In the study, we showed that SIRS was more frequent in the non-survivor group than that in the survivor group, and revealed that SIRS was an independent risk factor for prognosis of patients with SFTS. We also demonstrated that patients with SIRS showed more presence of encephalopathy, and higher decreased levels of fibrinogen, as well as higher elevated levels of AST, LDH, amylase, lipase, CK, CK-MB, troponin I, APTT, TT, and D-dimer than patients without SIRS. These parameters are generally used to reflect the brain, liver, pancreas, heart, and coagulation functions, and their extremely abnormal levels represent severe organ damage, which usually appears in critically ill patients. Furthermore, we showed that the SFTSV viral load in patients with SIRS was significantly higher than that in patients without SIRS. Some studies have reported that vial load is an independent predictor of mortality in patients with SFTS [21, 22]. These results could be used to explain why patients with SIRS had a high in-hospital mortality. We also found that patients with SIRS had higher serum levels of CRP, IL-6, and SAA than patients without SIRS. They are acute-phase proteins and are involved in the process of initiating, sustaining, and regulating the inflammatory response [23, 24].

We observed an incidence of up to 43.4% of SIRS in patients hospitalized with SFTS. The prominent clinical features of patients with SFTS, namely fever and leukopenia, may increase the probability of diagnosing SIRS. Another reason for the frequent occurrence of SIRS in patients with SFTS could be explained by the high risk of bacterial or fungal infections development. A considerable number of studies have reported that patients with SFTS are more susceptible to pulmonary bacterial or fungal coinfections, which is associated with high mortality [25,26,27]. There is no study to explore the relationship between SIRS and bacterial or fungal infections in patients with SFTS. In the present study, we found that patients with SIRS had a significantly higher prevalence of pulmonary infections and multi-site infections than patients without SIRS. In addition, we revealed that the cumulative survival rate of patients in the SIRS with bacterial or fungal infections group was significantly lower than those of patients in the non-SIRS with bacterial or fungal infections and SIRS without infections groups. However, no significant differences were observed in the cumulative survival rate between the SIRS without infections and non-SIRS without infections groups. It suggested that bacterial or fungal infections might be an important factor contributing to the high in-hospital mortality of SFTS patients with SIRS. We also confirmed that both SIRS and bacterial or fungal infections were independent risk factors for the prognosis of patients with SFTS.

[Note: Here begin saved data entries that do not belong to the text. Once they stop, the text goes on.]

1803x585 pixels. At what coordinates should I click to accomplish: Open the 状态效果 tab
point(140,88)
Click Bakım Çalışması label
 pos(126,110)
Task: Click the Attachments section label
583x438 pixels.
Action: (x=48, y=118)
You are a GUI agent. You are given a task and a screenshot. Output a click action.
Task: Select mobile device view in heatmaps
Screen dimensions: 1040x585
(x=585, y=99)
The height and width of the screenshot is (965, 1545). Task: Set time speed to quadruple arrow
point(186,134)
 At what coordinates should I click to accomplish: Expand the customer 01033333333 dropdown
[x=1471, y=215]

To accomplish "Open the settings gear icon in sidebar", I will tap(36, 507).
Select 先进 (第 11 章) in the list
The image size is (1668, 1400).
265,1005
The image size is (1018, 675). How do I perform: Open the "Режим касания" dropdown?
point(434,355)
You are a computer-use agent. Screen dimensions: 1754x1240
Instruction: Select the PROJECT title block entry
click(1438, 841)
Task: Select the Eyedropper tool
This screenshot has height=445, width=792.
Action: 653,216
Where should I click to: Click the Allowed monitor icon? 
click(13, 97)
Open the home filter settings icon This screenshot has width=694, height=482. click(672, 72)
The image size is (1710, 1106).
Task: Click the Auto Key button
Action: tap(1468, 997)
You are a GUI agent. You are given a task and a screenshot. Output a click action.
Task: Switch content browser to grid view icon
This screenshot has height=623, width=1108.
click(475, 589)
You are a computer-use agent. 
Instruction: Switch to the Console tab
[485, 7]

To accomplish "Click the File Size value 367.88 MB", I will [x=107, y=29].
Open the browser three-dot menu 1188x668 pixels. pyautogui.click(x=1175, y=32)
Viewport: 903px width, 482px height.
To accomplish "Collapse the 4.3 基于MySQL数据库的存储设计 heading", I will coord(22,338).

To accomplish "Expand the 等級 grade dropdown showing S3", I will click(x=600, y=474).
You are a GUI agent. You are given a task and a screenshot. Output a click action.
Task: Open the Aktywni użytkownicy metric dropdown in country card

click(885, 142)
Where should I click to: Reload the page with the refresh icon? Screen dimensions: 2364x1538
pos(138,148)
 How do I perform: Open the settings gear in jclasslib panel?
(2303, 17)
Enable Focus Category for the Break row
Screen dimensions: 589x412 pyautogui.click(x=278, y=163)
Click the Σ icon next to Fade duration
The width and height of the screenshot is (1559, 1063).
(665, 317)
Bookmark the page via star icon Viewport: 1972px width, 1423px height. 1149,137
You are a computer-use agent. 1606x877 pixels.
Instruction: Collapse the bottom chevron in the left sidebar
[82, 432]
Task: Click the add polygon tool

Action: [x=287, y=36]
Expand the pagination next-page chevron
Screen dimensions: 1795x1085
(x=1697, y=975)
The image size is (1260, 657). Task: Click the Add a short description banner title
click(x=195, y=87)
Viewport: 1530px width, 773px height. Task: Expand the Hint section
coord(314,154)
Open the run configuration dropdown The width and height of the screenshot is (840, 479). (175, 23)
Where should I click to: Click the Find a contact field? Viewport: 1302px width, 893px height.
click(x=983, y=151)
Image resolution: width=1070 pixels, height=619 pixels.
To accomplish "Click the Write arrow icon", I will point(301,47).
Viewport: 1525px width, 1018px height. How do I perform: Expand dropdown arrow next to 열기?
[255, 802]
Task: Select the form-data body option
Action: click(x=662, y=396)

Though our study had a relatively larger sample size than some studies exploring the clinical characteristics and prognosis of patients with SFTS [28,29,30]. Certain limitations of our study need to be addressed. This was a retrospective single-center study, which might limit the interpretation of our findings. Additionally, it was difficult to interpret some components of SIRS in patients with SFTS. Actually, most of the patients with SFTS showed leukopenia and hyperthermia, which exposed us to the risk of also increasing false-positive diagnoses.

Conclusions

In conclusion, this study systematically described detailed information on SIRS in SFTS, with high incidence and in-hospital mortality. It provides strong evidences to emphasize that patients with SFTS should be carefully monitored for the development of SIRS and corresponding measures should be taken to prevent it.